I seem to recall — and I am resisting the siren song of Google to dig into it and find research! — that in the Bible there’s a famous story about King Solomon and his wisdom in solving challenges and arguments brought before him.
The specific story I’m thinking about revolves around two women who came before the King, continuing their heated argument about who should have possession of a baby: both had given birth, one baby had died, and they each claimed ownership of the surviving baby. They couldn’t agree, they didn’t want to “share” the baby and they appealed to the wise king for a solution.

Newton, aka “Thunderpaws”
Apocryphally, King Solomon asked one of the guards for a sword and stopped, poised, ready to cut the baby down the middle, to the horror of all in the court.
The bickering women stopped and stared, but Solomon said “this is the best and most fair solution to your argument of who should have the baby, but the price might be more than you’re willing to pay.”
I am wondering how applicable that is to family pets when a couple breaks up. I’m more of a cat person than a dog person, truth be told, so I’m definitely not proverbially standing in Solomon’s court claiming co-ownership of our dogs, but the cat, well, that’s another story.
Newton has been with our family for almost two years and has spent far more time with me than anyone else, particularly when I would stay up late into the evening reading, watching movies or working. My constant companion, we’re good buddies.
When Linda and I split households almost six months ago, he stayed with her because I initially wanted to be free of all pet responsibilities as I set up my new pad. Ten days ago, however, Linda flew out to Europe on a trip and I’ve been cat-sitting Newton and helping nurse him back to health (he had a serious eating disorder and needed daily medicine, feeding through a catheter, etc).
He’s in great shape now and the last week and a half have been a great chance to reconnect with him, and he seems to really love my place. In fact, the kids have nicknamed him “Thunderpaws” because of his constant racing through the house, up the stairs, over the couches, etc.

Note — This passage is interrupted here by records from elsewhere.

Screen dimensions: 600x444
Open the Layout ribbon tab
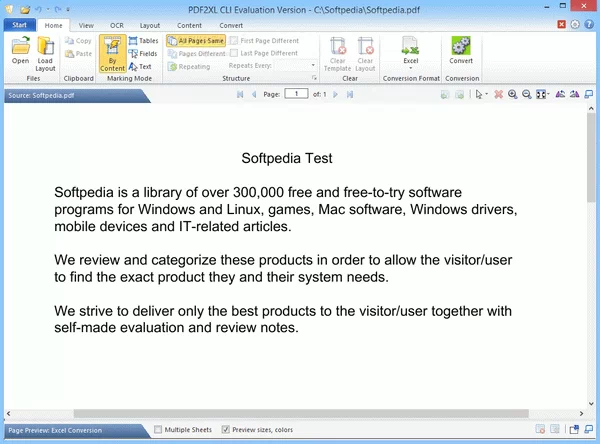pyautogui.click(x=149, y=23)
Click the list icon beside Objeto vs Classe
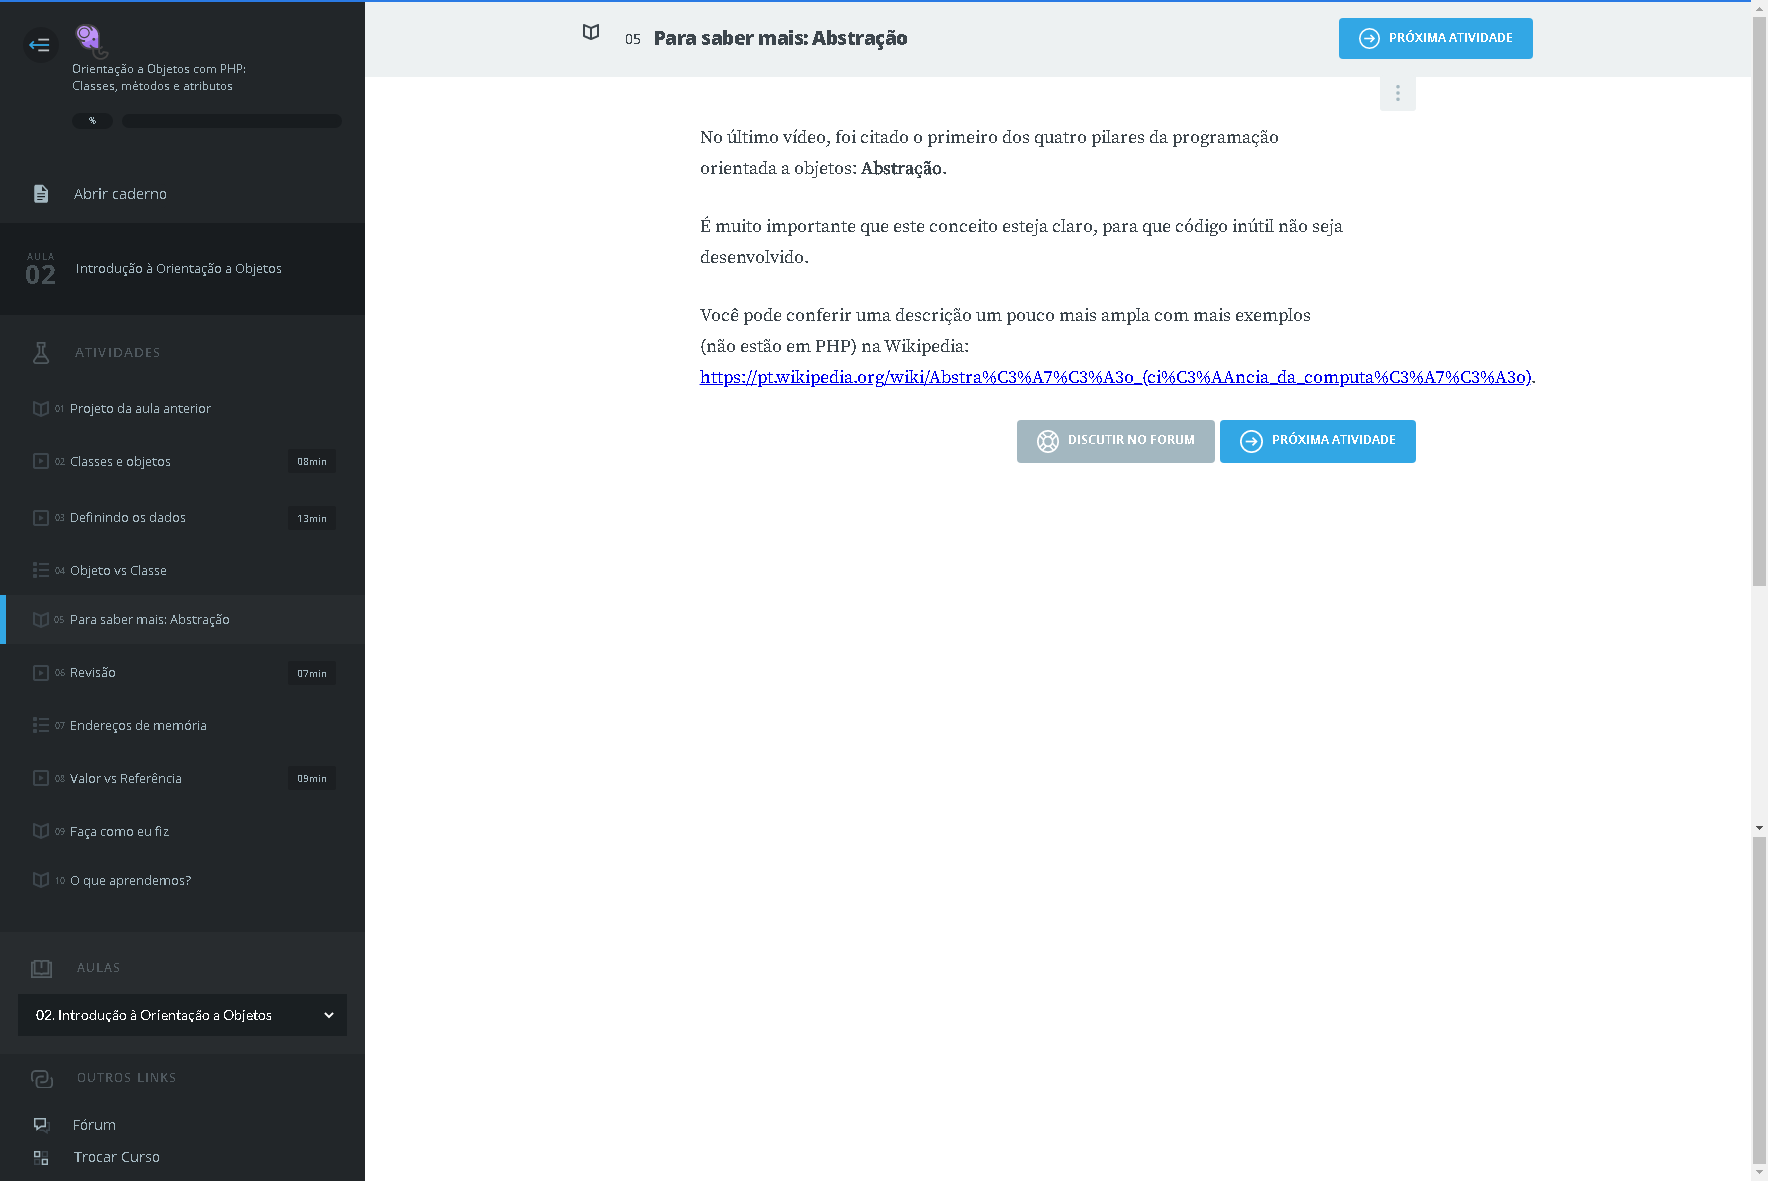 pyautogui.click(x=41, y=570)
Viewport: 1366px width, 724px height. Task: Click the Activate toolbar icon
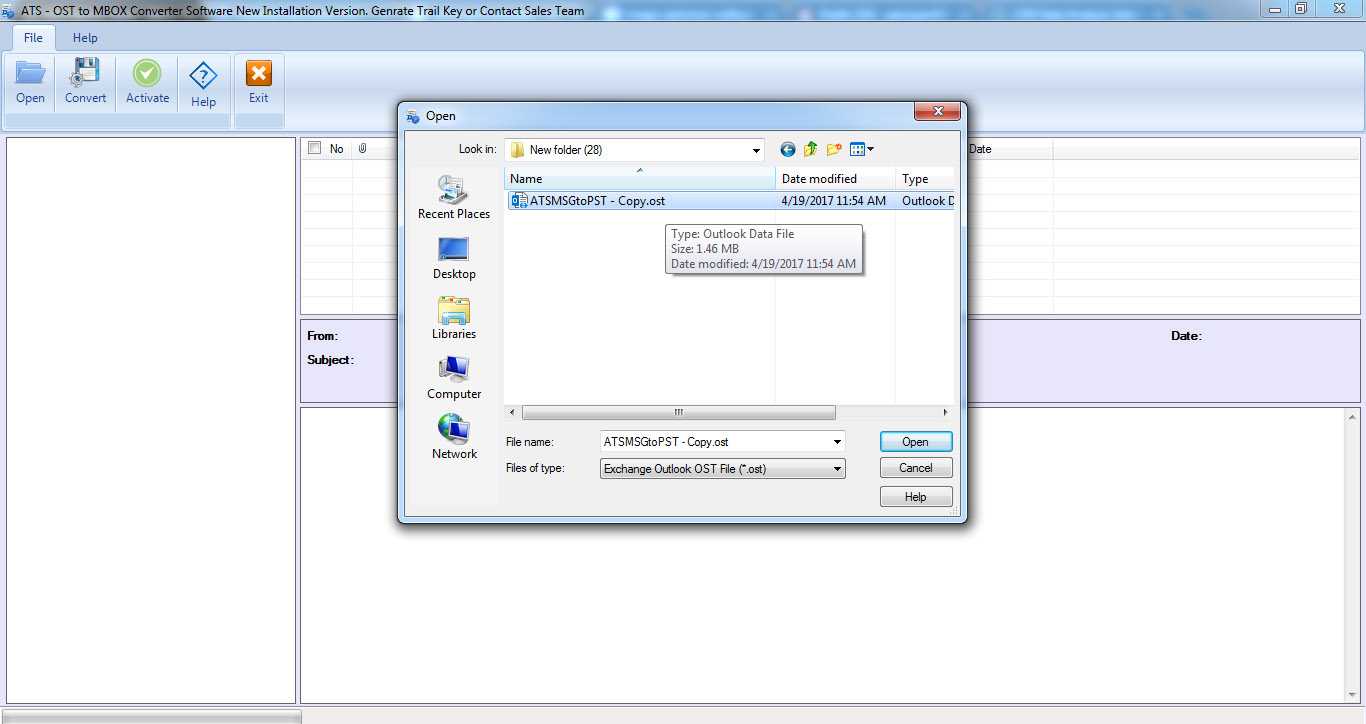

My question: who should have the cat? Should he go back to Linda’s place when she returns from her trip, to share space with two dogs, two hamsters and such, or should he stay with me and bring positive cat energy to my household? Needless to say, I’d rather avoid the “sword solution” if possible!
This also brings up a general question about how do you fairly separate out family pets when you separate / divorce? I have heard a few stories of shared custody where a dog will be with one “parent” for weeks or months, then switch, but even more than with kids, that seems like a terrible idea. So… what’s your recommendation?
Initially, I left both of our cats behind as well. We’d both come into the marriage with one and eight years later they apparently had done better at forging a lasting bond than we had. “His” cat was aging rapidly and not well and I felt certain that taking “my” cat would kill him from heartbreak on top of his existing medical issues. So I left them. The “old man” had a stroke and passed away last summer, at which time my baby returned home to me. He is now lord and ruler over the new pad, bossing the newest cat around with an authority that would make his old chum proud.
I suppose it is the same as anything in a split…something to be reasoned and discussed, hopefully with everyone’s best interests at heart.
Keep the cat. You seem to love him and take good care of him, and besides — didn’t you kind of miss him?
It sounds like you’ve been civil so far.. talk about it.. say how much you enjoyed taking care of ThunderPaw… but do give him back upon her return or she’ll get VERY possessive about him..
Let her know how well the visit worked.. and how much you miss the cat.. and mention all the time you two were together those two years..
Mention how you didn’t even mind the litter.. the food.. his scratching .. getting on the table.. all the bad stuff..
Maybe she’ll suggest you take him..
Good luck.
Any word … are you a cat keeper again?